The Proof in the Pudding
Ultimately the question comes as to how well do they perform. Honestly, I was completely gobsmacked as to how good they sound! So much so that when I finally completed one and got to listen to it at around 11:00 at night I spend the next two hours listening to everything and anything I could find. More than anything else, the bass extension just surprises me, that and the tightness of it. The clarity of the mid-range is exceptional and in perfect balance with the bass and although the top end is not perfect the nature of the colouration is such that you don’t really register it as a problem. If anything, it gives an exaggerated presence to transient material. I am so pleased with the way they sound I’d like to keep one for myself but alas, I can’t, because they are now my daughters speakers and I’m too tired from the experience to want to build another one right now. Maybe some day in the future but not now! I’ll just borrow one of there’s. Seriously, if I had to put a dollar value on how they sound I’d be thinking something around the $800 mark or so. They certainly blow anything in the $300 market out of the water no holes barred. The angled arrangement of the drivers really works well too, giving a surprisingly good sense of stereo from drivers close together and interestingly enough, I find the most pleasant sound is to be found off axis on either side. Whilst the centre line provides a fine performance there is audible interference happening which you just don’t hear slightly off axis (15 degrees or so). I really love these!
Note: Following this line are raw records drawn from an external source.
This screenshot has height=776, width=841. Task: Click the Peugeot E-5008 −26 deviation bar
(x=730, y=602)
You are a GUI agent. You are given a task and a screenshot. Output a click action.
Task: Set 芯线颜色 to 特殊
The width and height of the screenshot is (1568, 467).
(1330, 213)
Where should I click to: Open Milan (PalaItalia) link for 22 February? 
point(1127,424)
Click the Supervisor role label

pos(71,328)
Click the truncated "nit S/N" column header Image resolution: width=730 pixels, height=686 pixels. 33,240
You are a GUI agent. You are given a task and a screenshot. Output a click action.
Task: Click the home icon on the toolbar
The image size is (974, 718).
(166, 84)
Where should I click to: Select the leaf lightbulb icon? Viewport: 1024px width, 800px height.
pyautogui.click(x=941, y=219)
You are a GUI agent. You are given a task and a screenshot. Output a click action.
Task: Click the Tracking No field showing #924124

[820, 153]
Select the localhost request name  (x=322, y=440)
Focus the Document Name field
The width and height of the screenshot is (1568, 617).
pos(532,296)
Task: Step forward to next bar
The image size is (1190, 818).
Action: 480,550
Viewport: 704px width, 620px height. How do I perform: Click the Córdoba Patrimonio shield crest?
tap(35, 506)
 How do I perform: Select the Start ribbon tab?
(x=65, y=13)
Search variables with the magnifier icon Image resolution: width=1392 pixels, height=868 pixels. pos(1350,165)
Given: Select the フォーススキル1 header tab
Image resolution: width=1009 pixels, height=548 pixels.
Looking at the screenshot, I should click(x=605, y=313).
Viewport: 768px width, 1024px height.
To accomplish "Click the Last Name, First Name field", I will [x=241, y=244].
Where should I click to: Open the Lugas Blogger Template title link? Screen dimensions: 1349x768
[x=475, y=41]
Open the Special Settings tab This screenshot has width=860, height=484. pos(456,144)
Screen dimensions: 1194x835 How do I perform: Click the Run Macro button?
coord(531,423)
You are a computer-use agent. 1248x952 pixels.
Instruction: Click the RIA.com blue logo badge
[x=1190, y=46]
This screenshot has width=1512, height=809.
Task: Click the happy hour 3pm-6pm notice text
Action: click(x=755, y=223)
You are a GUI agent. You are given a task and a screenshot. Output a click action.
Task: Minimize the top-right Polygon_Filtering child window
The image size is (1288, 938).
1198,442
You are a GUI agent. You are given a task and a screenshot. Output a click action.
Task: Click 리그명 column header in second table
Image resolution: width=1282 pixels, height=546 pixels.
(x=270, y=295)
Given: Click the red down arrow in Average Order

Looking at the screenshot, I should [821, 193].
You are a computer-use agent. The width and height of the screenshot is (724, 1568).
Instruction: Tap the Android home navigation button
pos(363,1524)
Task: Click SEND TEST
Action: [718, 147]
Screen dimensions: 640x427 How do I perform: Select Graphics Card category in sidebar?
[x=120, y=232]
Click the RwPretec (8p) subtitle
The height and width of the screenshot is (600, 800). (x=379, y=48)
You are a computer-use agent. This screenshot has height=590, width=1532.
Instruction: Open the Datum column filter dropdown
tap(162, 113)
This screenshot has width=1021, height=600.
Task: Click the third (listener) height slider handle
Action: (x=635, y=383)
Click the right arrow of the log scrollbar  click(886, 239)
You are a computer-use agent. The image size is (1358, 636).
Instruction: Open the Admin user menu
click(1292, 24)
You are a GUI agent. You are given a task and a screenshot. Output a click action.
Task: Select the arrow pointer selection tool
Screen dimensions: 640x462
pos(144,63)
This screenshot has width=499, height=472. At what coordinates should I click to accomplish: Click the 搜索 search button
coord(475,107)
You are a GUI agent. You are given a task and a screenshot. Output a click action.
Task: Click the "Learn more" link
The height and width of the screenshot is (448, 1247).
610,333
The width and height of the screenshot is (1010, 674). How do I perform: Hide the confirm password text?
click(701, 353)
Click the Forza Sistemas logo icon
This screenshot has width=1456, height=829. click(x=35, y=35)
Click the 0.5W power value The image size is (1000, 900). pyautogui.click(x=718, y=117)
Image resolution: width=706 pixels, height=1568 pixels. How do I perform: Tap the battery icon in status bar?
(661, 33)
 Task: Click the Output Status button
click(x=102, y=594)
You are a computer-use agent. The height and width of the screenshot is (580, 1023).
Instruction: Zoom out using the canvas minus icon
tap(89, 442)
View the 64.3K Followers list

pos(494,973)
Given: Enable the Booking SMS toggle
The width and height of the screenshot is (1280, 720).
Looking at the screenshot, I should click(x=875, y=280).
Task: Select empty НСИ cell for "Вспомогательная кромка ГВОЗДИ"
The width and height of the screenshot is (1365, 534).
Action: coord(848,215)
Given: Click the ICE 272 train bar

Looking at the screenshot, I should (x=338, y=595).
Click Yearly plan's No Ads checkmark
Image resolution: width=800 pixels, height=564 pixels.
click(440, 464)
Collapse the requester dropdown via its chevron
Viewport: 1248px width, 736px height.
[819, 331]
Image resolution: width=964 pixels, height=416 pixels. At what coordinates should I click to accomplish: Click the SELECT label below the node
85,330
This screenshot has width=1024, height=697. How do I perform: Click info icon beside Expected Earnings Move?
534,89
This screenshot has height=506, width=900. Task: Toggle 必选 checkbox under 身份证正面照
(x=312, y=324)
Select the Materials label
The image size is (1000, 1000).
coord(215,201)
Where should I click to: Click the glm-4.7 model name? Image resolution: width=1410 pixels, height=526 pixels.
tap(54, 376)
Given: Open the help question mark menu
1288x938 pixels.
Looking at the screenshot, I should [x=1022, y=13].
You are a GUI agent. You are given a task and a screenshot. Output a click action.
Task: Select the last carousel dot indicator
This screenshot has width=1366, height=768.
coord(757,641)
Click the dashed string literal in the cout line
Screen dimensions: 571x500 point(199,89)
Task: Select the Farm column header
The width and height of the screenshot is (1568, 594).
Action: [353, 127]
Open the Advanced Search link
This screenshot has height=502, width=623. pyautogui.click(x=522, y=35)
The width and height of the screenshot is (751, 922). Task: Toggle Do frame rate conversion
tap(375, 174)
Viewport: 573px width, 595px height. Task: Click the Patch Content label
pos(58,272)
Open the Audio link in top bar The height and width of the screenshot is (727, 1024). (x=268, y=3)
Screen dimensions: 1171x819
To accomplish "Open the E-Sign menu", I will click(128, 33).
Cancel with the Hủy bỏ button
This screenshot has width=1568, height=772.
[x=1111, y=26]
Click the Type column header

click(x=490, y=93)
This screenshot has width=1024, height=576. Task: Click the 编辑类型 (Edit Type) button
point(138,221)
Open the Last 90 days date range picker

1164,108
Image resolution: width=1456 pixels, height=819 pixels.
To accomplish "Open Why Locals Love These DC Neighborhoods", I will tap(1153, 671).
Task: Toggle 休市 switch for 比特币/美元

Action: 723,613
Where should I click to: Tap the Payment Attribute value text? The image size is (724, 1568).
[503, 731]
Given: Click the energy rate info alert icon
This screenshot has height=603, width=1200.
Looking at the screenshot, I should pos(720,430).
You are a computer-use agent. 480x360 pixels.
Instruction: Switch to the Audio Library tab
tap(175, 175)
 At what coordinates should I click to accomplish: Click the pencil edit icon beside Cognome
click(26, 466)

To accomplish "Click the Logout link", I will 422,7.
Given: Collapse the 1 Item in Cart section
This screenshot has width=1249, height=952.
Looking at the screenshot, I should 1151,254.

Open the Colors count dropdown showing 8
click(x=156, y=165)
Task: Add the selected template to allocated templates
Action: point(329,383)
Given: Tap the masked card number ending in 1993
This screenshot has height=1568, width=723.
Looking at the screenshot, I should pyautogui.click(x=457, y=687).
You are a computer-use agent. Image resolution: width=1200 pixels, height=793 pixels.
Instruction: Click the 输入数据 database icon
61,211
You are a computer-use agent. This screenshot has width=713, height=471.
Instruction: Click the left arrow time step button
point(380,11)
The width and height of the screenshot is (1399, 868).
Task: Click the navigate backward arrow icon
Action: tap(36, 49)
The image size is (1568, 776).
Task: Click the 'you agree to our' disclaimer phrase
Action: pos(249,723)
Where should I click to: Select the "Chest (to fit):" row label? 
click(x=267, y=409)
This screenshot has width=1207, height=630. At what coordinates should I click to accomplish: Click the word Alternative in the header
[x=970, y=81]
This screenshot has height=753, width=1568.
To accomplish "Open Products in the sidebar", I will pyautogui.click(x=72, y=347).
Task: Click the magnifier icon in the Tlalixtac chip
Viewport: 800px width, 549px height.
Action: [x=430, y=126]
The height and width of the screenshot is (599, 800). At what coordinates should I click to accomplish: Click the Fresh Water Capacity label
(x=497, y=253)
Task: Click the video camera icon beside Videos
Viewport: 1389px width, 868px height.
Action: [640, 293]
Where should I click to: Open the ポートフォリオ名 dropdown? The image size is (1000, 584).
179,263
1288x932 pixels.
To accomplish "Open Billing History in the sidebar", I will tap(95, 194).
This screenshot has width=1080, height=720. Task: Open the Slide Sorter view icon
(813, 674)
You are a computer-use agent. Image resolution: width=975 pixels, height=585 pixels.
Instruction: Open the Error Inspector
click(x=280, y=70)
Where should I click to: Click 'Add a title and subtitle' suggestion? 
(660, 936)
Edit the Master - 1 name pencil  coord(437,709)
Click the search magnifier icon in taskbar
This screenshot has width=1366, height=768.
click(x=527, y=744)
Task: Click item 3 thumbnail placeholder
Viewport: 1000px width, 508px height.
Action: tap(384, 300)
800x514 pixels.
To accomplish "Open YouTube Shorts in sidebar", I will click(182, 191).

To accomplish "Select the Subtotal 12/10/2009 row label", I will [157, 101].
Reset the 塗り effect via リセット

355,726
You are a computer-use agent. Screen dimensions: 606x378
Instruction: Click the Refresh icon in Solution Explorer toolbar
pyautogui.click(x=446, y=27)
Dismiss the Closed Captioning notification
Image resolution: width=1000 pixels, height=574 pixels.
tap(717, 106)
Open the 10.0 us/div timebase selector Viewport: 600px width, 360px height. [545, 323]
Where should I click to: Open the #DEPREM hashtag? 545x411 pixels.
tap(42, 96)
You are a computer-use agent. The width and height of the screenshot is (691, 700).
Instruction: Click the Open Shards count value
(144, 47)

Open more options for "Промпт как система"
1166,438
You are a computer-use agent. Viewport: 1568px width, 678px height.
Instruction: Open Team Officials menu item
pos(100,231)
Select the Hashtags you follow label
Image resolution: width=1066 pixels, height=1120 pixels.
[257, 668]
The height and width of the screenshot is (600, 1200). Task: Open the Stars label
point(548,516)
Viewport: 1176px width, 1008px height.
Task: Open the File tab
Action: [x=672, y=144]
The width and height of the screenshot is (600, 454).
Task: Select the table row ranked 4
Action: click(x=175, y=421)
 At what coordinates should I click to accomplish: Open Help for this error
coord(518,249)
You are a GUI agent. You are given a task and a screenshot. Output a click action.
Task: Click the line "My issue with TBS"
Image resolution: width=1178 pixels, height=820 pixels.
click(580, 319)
On a closing comment after many more hours of listening to them I’d would add that these speakers are more “modern popular music” friendly than my reference monitors. Many recordings these days being recorded in home studios often have an overbearing bass end brought about by mixing and mastering on small speakers with a limited low end output. It just so happens that the bass response of these speakers actually matches the “average” home studio monitor pretty well so consequently they are much more compatible with these recordings than my monitors. These make what I can’t bear listening too on my monitors perfectly listenable and the key reason I’d love to keep one for myself!